Embattled Nigerian Central Bank Governor on ‘Overcoming the Fear of Vested Interests’, in TEDx Talk


Embattled Nigerian Central Bank Governor talks about Overcoming and Confronting the Fear of Vested Interests in TEDx Talk in August 2013 Abuja, Nigeria.

Some excerpts:

“…I have learnt in the past 4 your years in Abuja that if we understand that (vested interests), we may begin to unlock the key to how to change our world, the world of a country in which we live”

“Everyday we talk about potentials, everyday, and yet China, Indonesia, Malaysia, Korea, Vietnam, Brazil…all of those countries have turned the potential they had into reality. What is the one thing we need to do to turn this potential into reality? In my four years in Abuja, I have come to the conclusion that we need to overcome the fear of vested interests”
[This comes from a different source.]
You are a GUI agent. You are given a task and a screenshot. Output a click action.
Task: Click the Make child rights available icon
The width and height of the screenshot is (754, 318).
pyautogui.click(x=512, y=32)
“I came to the Central Bank (in 2009) knowing that banks had problems believing that these problems were caused by a global crisis… And that they would be fixed by addressing the normal risk management issues in banks. Shortly after… I discovered that the Nigerian banking system is infested with the same corruption of the rentier system of this country, that a number of banks chief execs had fleeced their banks, using depositors funds to buy property all over the world just like people do in ministries or government agencies”

“The fundamental character of the Nigerian state is that for decades, since we found oil, it has existed not to serve the people, but as a site for rent extraction by a very small minority that controls political power and it doesn’t matter whether this group comes from North or South, or Muslim or Christian, or Military or Civilian, the state has always been a site for rent extraction”

“The system that was supposed to protect depositors and handle criminals was used and manipulated to promoted a Judge so that he would not convict a thief (bank CEO). Now this is an example…of the kinds of things that stop a country from reaching its true potential”

“After we discovered the things that happened in the banks, the critical thing was we had to make a decision that would pitch us against powerful economic and political forces. We were dealing with chief execs that in 2009 had become invincible. They were in the seat of power. They had economic power and they had bought political protection. They were into political parties, they financed elections and they believed that nobody could touch them”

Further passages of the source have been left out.